Per la precisione, Giannini il Massimo ritiene che “il manganello meloniano” si abbatta solo sui “pochi presidi informativi ancora indipendenti”, ovviamente quelli di sinistra, gli unici titolati a fregiarsi del bollino della libertà di informazione. Affermazione che tradisce un certo pregiudizio verso tutti i colleghi “non di sinistra”, considerati in sostanza alla mercé del potente di turno. E che smentisce quanto affermato poche righe prima, ovvero che i giornalisti non sono automaticamente “pierre” o “utili idioti” del loro editore.
Evidentemente, però, il ragionamento del fu direttore della Stampa vale solo per gli amichetti suoi e tradisce un certo classismo nella categoria, dove alla base della piramide vi sono servi e lacchè “di destra” e al vertice gli Unti dal Signore del Verbo progressista.
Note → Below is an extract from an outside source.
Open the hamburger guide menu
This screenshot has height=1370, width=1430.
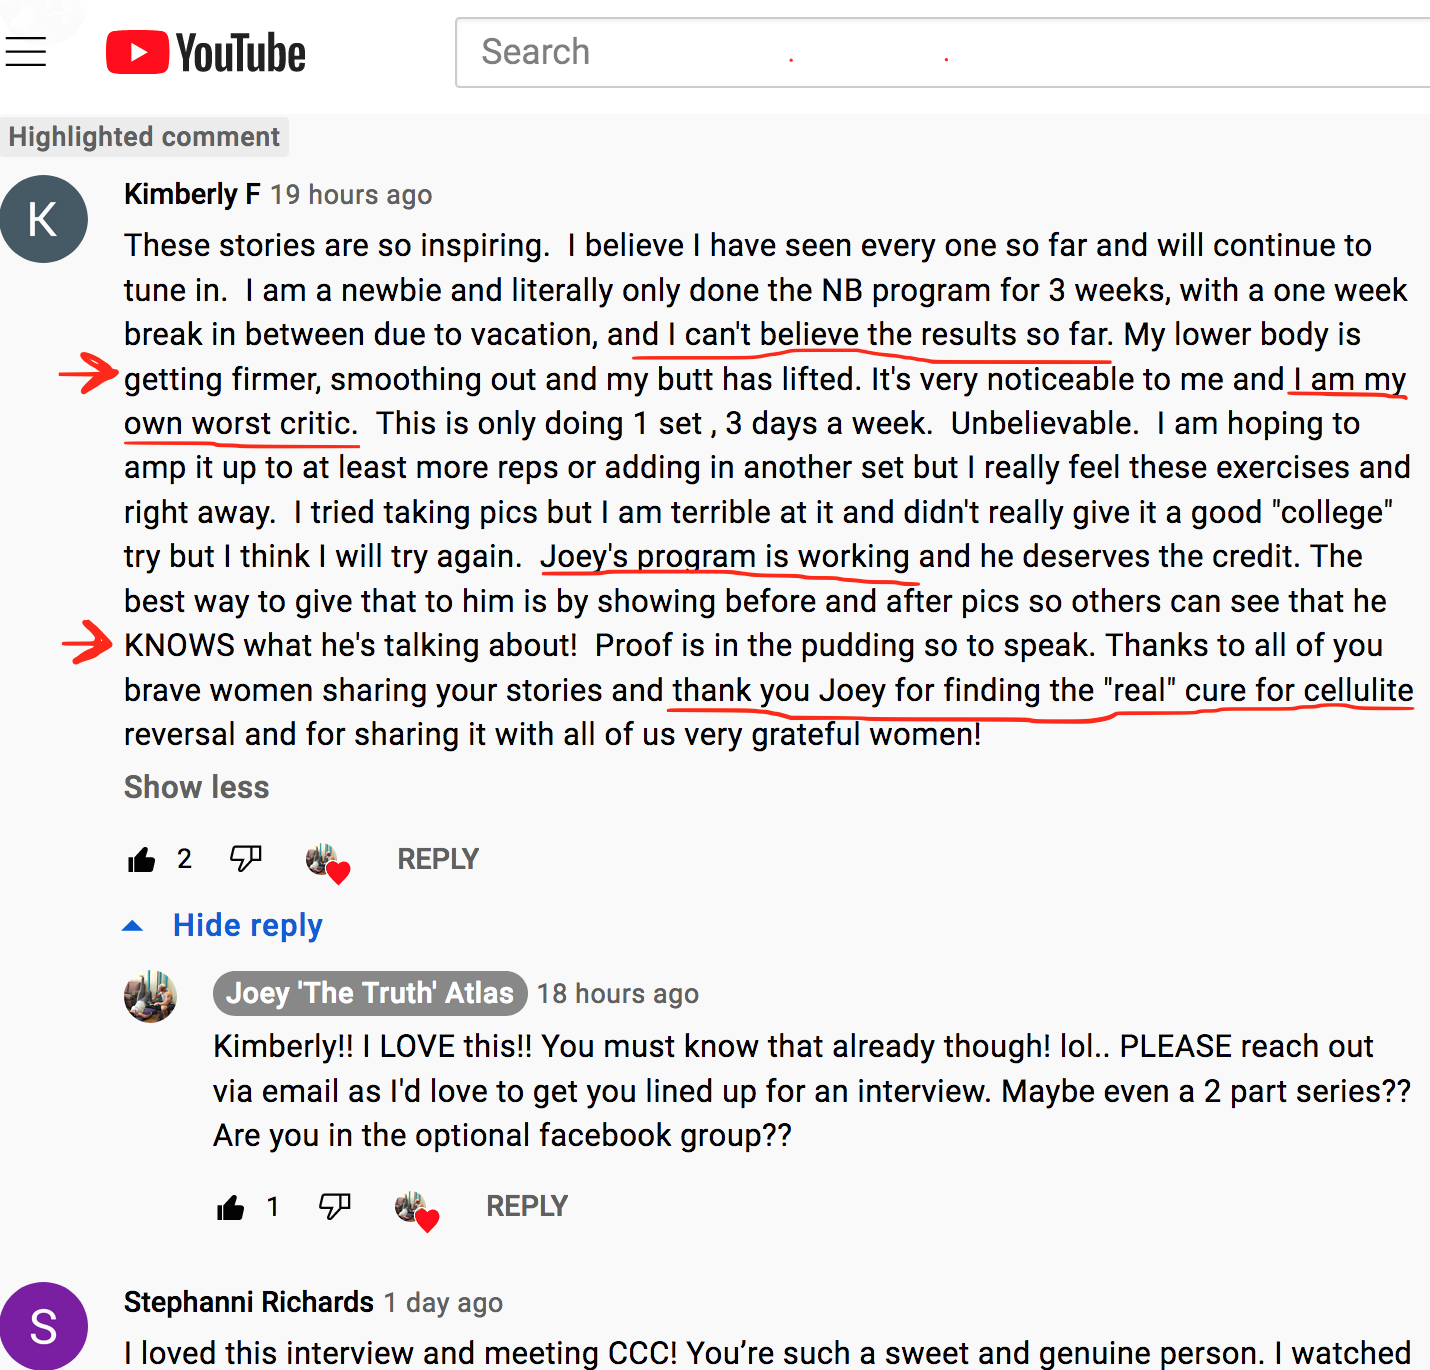25,52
Non a caso, quando fu Dario Franceschini a insinuare che Maurizio Belpietro non fosse un professionista indipendente, nessuno osò prendere le sue difese e quelle della “libertà di stampa” goffamente finita nel mirino del potere politico.
Oggi ci ha pensato Alessandro Sallusti a rispondere a tono. Nel suo editoriale, il direttore del Giornale prima ricorda “il record stagionale di copie perse per eccesso di trombonaggine e stupida faziosità” da parte del Giannini direttore; poi evidenzia come chi oggi fa la predica sull’indipendenza sia stato “al soldo” di Carlo De Benedetti prima e del turbo capitalista John Elkann poi; ma soprattutto, sottolinea l’isteria di una certa sinistra, editoriale e politica, che senza più voti all’attivo per non scomparire è stata costretta a galleggiare attaccata ai vari Monti, Conte e Draghi e a diventare per disperazione “massimi esperti di fascismo, gay e trans oltre che adoratori e sponsor di una chiesa che va dai Soumahoro ai Ferragnez“.
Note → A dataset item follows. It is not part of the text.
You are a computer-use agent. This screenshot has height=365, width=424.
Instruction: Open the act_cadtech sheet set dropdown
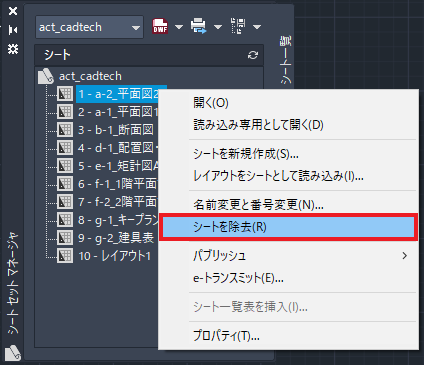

Per Sallusti, questo “manipolo di perdenti cronici (nelle urne e nelle edicole)” sta provando “a ergersi a maestri di vita dispensando pagelle a destra (e non a manca) con argomenti da osteria e toni da crisi isterica (su di noi il giudizio è: «latrati di una famelica muta di cani»)”. Ma “essendo ignoranti a La Repubblica non sanno che i cani lupo emettono latrati non per spaventare qualcuno ma solo per farsi sentire più forte e lontano. Stando così le cose, cari colleghi frustrati, lo consideriamo un complimento”. Colpito e affondato.